Nilai Tukar Rupiah Senin Besok Diprediksi Menguat di Level 14.720
Jakarta, IDN Times - Nilai tukar rupiah terhadap dolar AS pada Senin (7/9/2020) diprediksi menguat di level 14.720-14.800. Pada perdagangan akhir pekan kemarin, nilai tukar rupiah ditutup menguat 27 poin di level 14.750 dari penutupan sebelumnya.
Menurut Direktur PT.TRFX Garuda Berjangka, Ibrahim Assuaibi, ada beberapa faktor penguatan rupiah. Apa saja itu?

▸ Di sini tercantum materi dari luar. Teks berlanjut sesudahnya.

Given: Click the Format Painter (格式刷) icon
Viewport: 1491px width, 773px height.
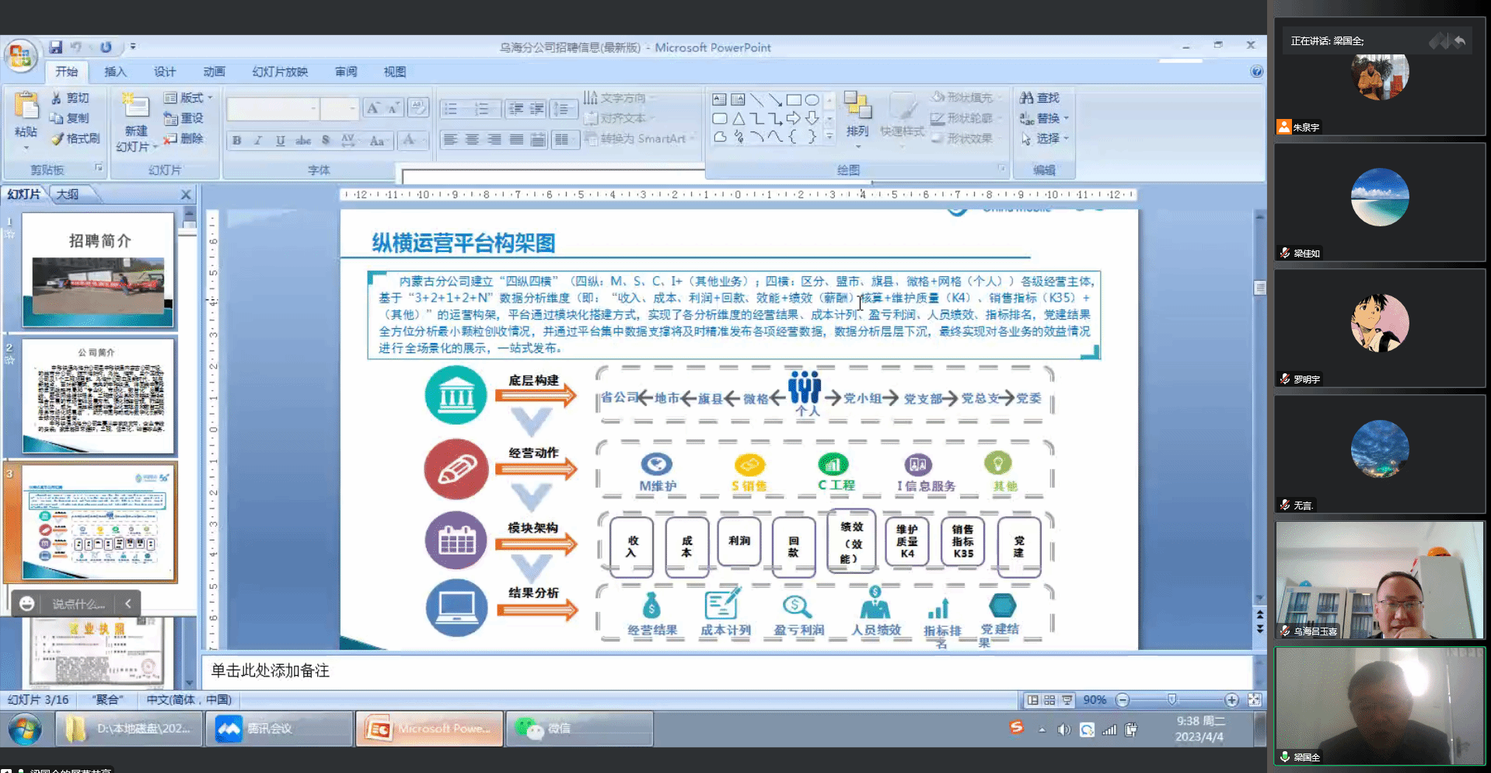Looking at the screenshot, I should point(58,139).
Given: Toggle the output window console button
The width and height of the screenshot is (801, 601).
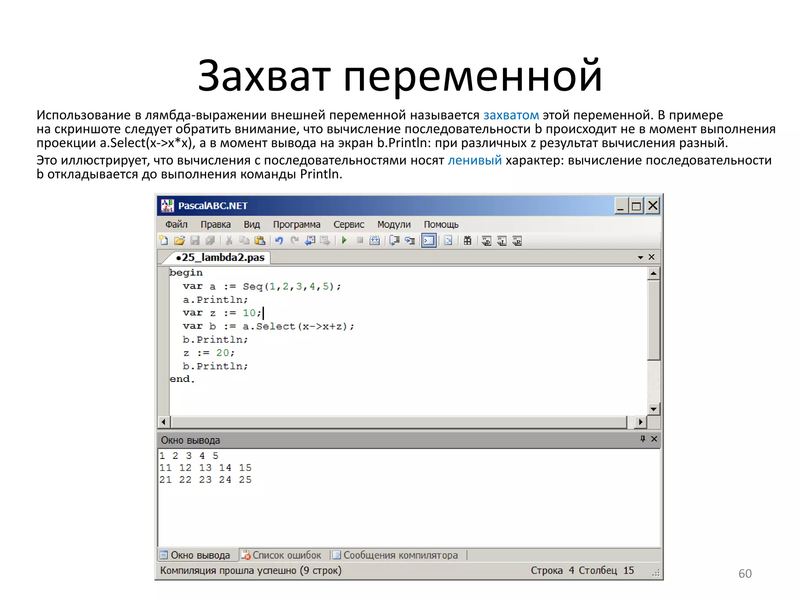Looking at the screenshot, I should click(429, 240).
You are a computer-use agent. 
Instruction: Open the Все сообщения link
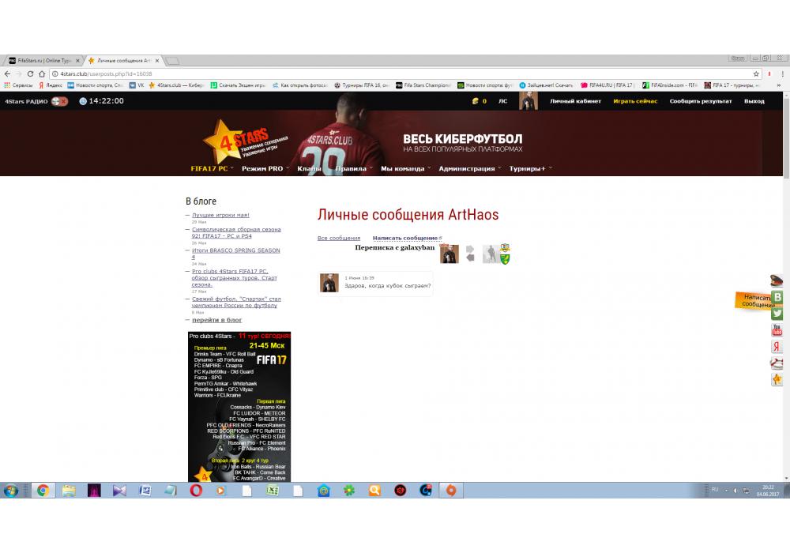[338, 238]
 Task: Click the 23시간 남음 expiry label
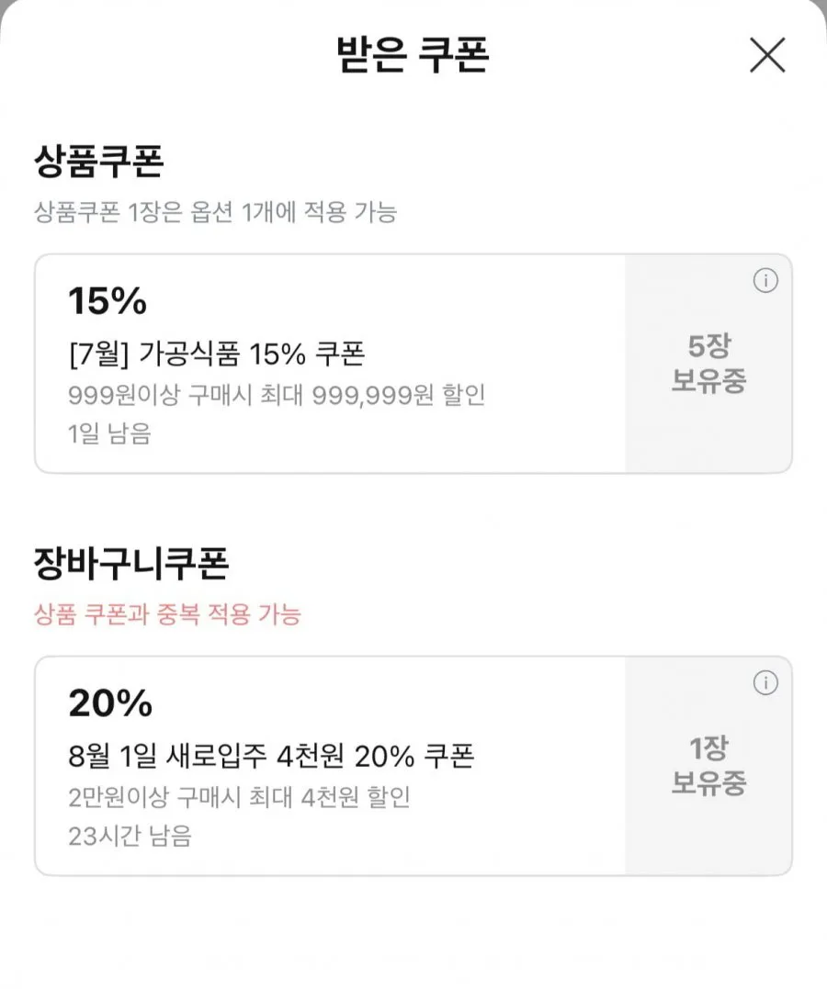tap(130, 836)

1. Pemerintah mewacanakan amandemen UU BI
Dari faktor internal, kata Ibrahim, pemerintah akan mempersiapkan regulasi apabila Indonesia benar-benar mengalami resesi, walaupun data PDB kuartal ketiga belum dirilis. Kondisi yang tak menentu ini mengakibatkan pemerintah kembali mewacanakan amandemen Undang-undang (UU) BI.
"Salah satu opsi yang ada adalah kembalinya Dewan Moneter seperti masa Orde Baru," ujar Ibrahim dalam keterangan tertulis.
Dewan Moneter memimpin mengordinasikan dan mengarahkan kebijakan moneter sejalan dengan kebijakan umum pemerintah di bidang perekonomian. Nantinya, Dewan Moneter terdiri Menteri Keuangan sebagai ketua, satu orang menteri di bidang perekonomian, Gubernur BI dan Deputi Senior BI, serta Ketua Dewan Komisioner Otoritas Jasa Keuangan (OJK).
"Jika dipandang perlu, pemerintah dapat menambah beberapa orang menteri sebagai anggota penasihat Dewan Moneter," jelasnya.
2. The Fed menyiratkan untuk mempertahankan suku bunga rendah
Dari faktor eksternal, lanjut Ibrahim, prospek ekonomi yang buruk dan Federal Reserve telah menyiratkan untuk mempertahankan suku bunga rendah dalam waktu yang sangat lama. Selain itu, masih ada kekhawatiran tentang kekuatan pertumbuhan ekonomi AS.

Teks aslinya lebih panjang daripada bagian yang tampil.